Studying the reactivity of "old" Cu(II) complexes for "novel" anticancer purposes.

Reactive oxygen species (ROS) formation appears as one of the most promising pathways to induce cell death. The interesting Cu(II)/Cu(I) redox pair has been reported to biologically generate ROS and induce cell damage. Simple metal complexes, such as cisplatin, sometimes offer even better properties than others highly accurately synthesized, which imply considerable time and economical efforts. This work relies on the synthesis and characterisation of four existing Cu(II) complexes bearing N-donor ligands, previously used for a totally different intend, but tested now for anticancer purposes. Furthermore, a relationship between their coordinating features, i.e. their redox behaviour, with their biological activity have been inferred to further understand the medicinal role of the Cu(II)/Cu(I) redox pair.

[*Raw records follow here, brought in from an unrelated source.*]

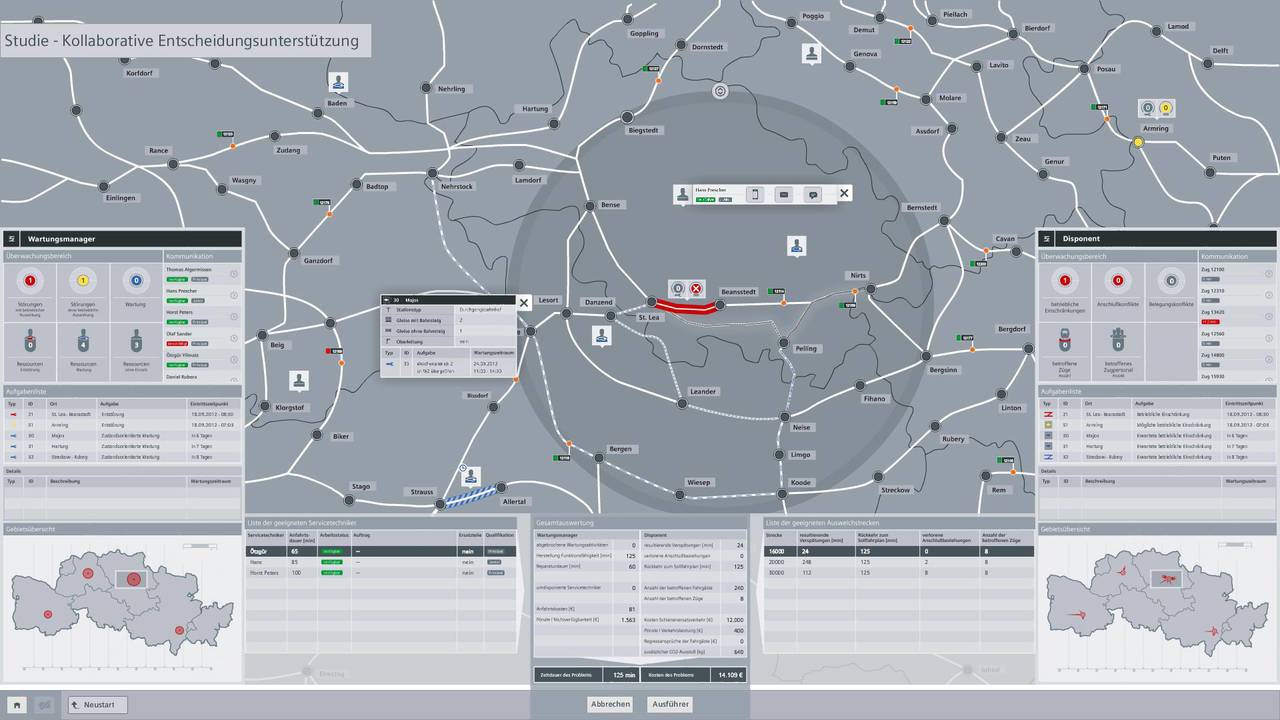Screen dimensions: 1280x720
Task: Select the red Störungen counter in Wartungsmanager
Action: [30, 282]
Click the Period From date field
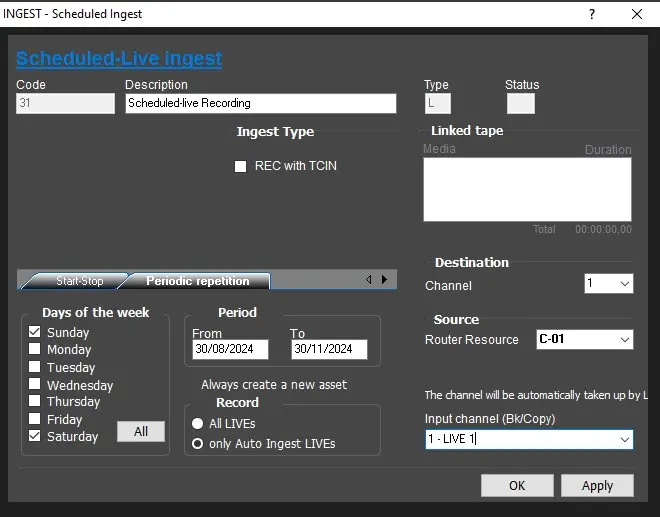 coord(229,350)
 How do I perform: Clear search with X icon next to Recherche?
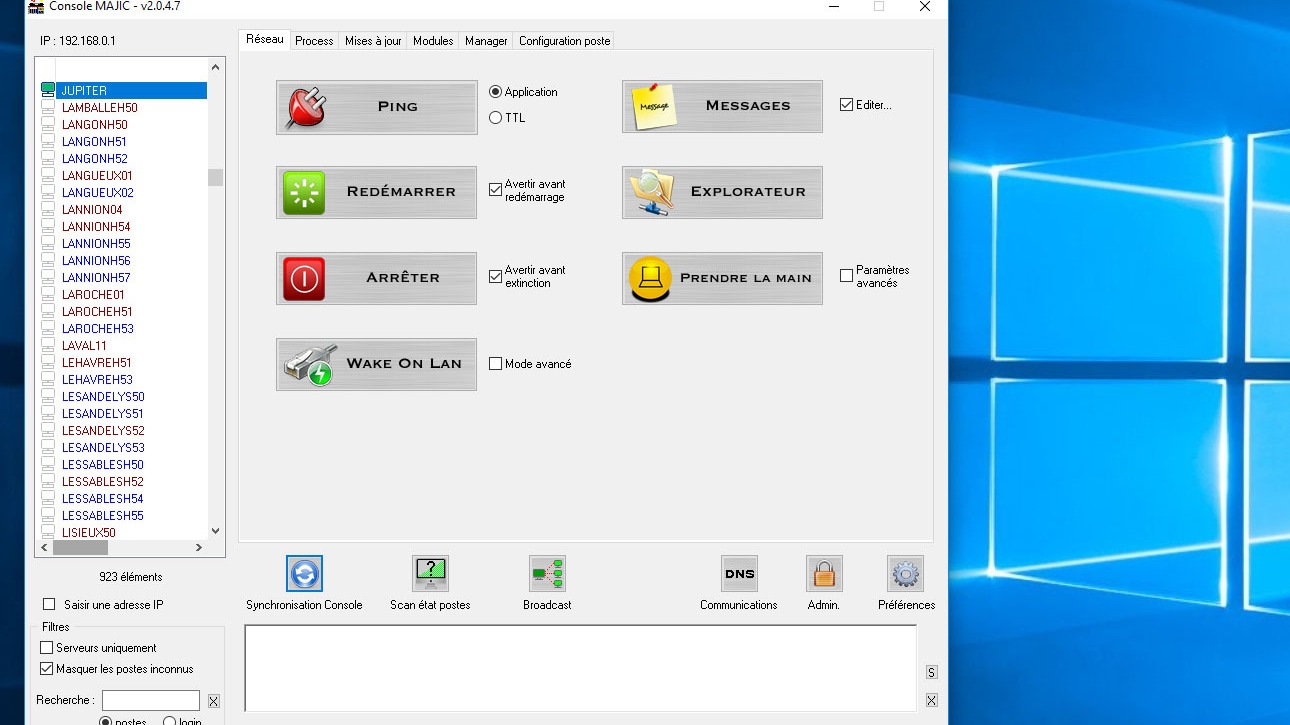coord(213,701)
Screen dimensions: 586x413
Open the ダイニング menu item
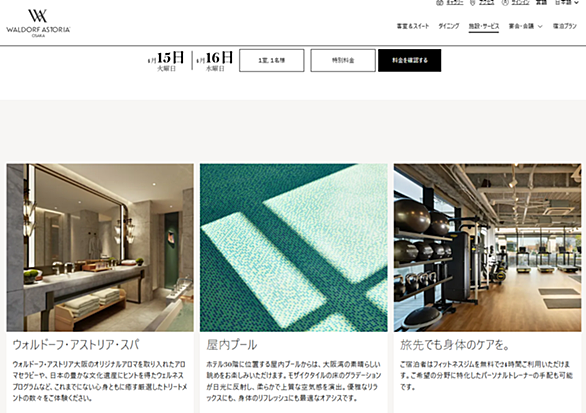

Cytotoxicity studies and interactions towards DNA have been assessed, studying both covalent and non-covalent modes of binding via mass spectrometry (MS), UV-Vis and fluorescence, evaluating the cleaving properties of the assayed compounds, as well as their capacity to generate ROS inside the cells. The role of the ligand for one of the complexes has been evaluated by a computational approach. The idea of using "old" complexes for "novel" anticancer purposes can offer promising results in the future, being a simple but interesting approach to study, as we demonstrate here for most of the complexes analysed, showing a non-expected "new" and beneficial role.